Now when I look back on my outfits from high school, I'm kind of filled with shame. I mean, I can understand the thoughts (I hate school/my teachers /advertisements /"the man"/everyone in every single one of my classes/The Backstreet Boys [Yeah, it seems funny now, but they were actually really popular]/The Paul Frank monkey) and inspiration (
David Bowie/
glam rock/
Nancy Spungen/ 1960's "scooter girls"/ some sort of vague riot grrrl thing) behind them, as well as the urge to look extremely different from my Gap-clad classmates, but I guess something was lacking in the execution. I didn't look good with a very short haircut courtesy of my friend while watching
Empire Records, or turquoise blue hair (Punky Colors over Manic Panic/Special Effects, okay?), or fishnet shirts (for layering!)
When I discuss my terrible outfits circa 2000 with my friends, they are like, "Well, it was the best we could do at the time/I totally thought you looked awesome/were courageous for wearing that hot pink children's tutu." And this is true. We didn't have a lot to work with, and we were sixteen. We were supposed to be dying our hair magenta and painting our nails black and layering oddly and sneering at everyone and writing our angst on our Converse in Sharpie. To do any less would have been, you know,
conforming.
So that's why I find
Miia (the one on the top) kind of weird. I mean, yeah, no one could say she looks
bad- she isn't really risking enough to do so.
But to show such restraint, such a neutral color pallete, such a carefully planned and trendy-- without
one stop at Forever 21 (Back in my day, we went to Wet Seal, only it was called Contempo Casuals, the best name ever, and we called it "Contrampo") is just wrong. Miia, only four years ago, you were
ten. You have your entire life to dress like
Charlotte Gainsbourg and wear gray sweaters over black pants or whatevs. Also, you announce that you like "unconventional combinations like high-waisted shorts with romantic, delicate shirts" but that's not unconventional! Hipsters wear high-waisted shorts with everything these days, especially delicate shirts. As pointed out in a previous post, even Rhianna wears high-waisted and has that hat, so let's not pretend you don't get your fashion inspiration from
Nylon/various twenty-eight year olds/The Sartoralist.
So, by contrast, I bring you Juulia, also 14 (As mentioned previously, everyone on Hel Looks appears about ten years older, on average, than their purported age, Miia and Juulia included, but let's say they really are 14 are Ulla is only 26, Tomi is only 16, and Jani is only 25- and straight) Juulia looks liked I wished--or perhaps now wish-- I could have looked in high school, or maybe how I thought I looked, but anyway. The point is, she looks kind of trashy and 80's and punk and has huge hair and is even rocking the forbidden leggings as pants, but she looks amazing, in a Plasmatics/drag queen/brown cowboy boots paired with checkerboard print kind of way.
Juulia, like Miia, looks kind of too perfect to 14, but she looks perfect in a much more awesome, risky, and strange way.
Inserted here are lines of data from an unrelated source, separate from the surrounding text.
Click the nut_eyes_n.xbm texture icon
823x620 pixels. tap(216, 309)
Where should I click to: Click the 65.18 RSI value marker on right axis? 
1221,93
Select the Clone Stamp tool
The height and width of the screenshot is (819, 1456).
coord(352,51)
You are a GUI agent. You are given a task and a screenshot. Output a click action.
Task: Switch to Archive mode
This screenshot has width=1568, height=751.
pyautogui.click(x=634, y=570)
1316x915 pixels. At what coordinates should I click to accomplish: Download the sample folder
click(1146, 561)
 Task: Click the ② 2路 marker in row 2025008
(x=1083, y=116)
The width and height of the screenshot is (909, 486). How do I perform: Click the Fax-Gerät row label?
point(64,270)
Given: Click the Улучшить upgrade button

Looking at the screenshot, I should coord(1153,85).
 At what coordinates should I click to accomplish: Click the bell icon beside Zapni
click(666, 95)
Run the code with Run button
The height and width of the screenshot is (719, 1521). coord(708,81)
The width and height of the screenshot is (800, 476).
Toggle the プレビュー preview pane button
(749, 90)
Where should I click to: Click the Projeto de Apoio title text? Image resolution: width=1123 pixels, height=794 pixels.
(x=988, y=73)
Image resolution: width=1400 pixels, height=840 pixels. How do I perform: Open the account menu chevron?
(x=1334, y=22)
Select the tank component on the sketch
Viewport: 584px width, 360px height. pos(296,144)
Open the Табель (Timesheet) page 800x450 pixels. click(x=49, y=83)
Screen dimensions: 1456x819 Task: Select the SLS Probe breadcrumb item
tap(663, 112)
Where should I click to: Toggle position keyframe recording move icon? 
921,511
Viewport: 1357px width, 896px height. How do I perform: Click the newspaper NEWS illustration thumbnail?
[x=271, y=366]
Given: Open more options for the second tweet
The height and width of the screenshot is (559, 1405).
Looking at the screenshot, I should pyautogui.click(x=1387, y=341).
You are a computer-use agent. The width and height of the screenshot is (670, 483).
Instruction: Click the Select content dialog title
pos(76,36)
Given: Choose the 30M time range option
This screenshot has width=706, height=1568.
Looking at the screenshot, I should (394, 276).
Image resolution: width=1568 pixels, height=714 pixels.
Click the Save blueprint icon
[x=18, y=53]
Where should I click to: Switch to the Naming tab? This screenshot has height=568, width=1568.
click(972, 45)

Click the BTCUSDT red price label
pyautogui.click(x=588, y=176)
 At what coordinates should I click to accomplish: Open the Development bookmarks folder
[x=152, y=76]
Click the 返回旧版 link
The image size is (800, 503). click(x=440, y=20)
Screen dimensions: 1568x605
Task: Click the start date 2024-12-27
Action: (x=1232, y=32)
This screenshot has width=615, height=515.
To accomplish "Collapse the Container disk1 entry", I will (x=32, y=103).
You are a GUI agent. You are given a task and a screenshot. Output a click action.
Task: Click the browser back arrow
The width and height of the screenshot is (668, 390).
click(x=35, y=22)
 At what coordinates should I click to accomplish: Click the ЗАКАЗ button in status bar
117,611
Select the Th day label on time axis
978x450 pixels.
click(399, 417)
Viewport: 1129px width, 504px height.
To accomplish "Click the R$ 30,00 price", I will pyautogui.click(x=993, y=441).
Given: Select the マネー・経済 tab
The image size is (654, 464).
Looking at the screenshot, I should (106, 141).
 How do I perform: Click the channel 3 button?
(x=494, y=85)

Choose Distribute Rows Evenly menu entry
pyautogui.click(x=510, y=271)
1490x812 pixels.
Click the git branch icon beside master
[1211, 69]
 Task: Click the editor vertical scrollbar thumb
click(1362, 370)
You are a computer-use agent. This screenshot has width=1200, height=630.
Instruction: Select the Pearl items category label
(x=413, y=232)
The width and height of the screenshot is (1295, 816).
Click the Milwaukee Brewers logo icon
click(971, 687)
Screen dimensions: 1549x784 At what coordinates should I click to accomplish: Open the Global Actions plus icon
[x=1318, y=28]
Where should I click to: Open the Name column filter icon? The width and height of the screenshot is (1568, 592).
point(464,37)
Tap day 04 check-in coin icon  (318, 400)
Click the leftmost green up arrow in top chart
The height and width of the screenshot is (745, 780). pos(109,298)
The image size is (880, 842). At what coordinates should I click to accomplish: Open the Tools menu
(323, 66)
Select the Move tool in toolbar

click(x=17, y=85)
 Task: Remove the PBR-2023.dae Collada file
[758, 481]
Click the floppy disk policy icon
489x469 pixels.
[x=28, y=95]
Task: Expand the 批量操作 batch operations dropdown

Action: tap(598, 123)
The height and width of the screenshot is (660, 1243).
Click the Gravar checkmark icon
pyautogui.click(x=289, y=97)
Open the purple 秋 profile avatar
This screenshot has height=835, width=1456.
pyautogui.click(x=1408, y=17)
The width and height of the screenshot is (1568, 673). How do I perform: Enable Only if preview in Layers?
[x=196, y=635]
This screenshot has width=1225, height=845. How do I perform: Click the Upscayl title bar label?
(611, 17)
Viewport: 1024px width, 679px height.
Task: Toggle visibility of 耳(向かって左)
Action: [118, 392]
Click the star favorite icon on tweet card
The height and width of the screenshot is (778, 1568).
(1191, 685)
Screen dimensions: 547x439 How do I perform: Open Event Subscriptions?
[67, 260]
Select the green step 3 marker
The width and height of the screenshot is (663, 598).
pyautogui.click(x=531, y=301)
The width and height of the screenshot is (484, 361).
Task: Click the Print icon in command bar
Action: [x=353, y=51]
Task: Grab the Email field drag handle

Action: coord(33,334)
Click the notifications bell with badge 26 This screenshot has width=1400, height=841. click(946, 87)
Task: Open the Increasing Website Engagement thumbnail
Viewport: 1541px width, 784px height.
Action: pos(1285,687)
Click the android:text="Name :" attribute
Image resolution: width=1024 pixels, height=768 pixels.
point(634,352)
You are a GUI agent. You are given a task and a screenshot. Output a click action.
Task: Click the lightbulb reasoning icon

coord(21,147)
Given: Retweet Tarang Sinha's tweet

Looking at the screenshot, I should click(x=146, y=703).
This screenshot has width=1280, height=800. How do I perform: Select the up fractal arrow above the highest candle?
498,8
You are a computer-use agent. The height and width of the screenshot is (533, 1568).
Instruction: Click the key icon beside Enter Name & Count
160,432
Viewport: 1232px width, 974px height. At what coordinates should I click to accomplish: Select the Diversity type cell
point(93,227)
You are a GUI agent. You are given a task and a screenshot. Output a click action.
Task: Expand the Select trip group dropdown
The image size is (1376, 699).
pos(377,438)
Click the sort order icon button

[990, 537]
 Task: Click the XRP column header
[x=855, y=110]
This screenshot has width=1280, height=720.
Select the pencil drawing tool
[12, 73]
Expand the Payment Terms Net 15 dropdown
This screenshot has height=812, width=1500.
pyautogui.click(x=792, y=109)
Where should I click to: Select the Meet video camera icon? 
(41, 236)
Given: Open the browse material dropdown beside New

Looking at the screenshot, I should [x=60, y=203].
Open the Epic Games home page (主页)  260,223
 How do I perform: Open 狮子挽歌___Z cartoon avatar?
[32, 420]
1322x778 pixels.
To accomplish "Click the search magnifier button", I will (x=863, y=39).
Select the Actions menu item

She says, "I like to wear jewellery and a big hairdo. My style role models are Madonna in the 80's, Joan Jett and Mötley Crüe." Now these are high school role models I can get behind. If you don't want to look like
Joan Jett in high school, at least a little bit, then you have no soul.
Actually, I used to have this (alright, it's still there) photo of Joan Jett wearing, like, a purple leather jacket and mega eyeliner singing stuck to the mirror in my room, and once my friend Emily put on eyeliner using Joan as inspiration, and everyone was like, "You look like Joan Jett!" to her. And by everyone, I mean our small group of friends.
So though we are not all fourteen any longer, and shouldn't pretend we are so that we can wear purple knee socks with green striped tights and dye our pigtails blue, we should all remember that even if we are in our twenties we still have plenty of time to wear black cardigans and tan scarves and look appropriate.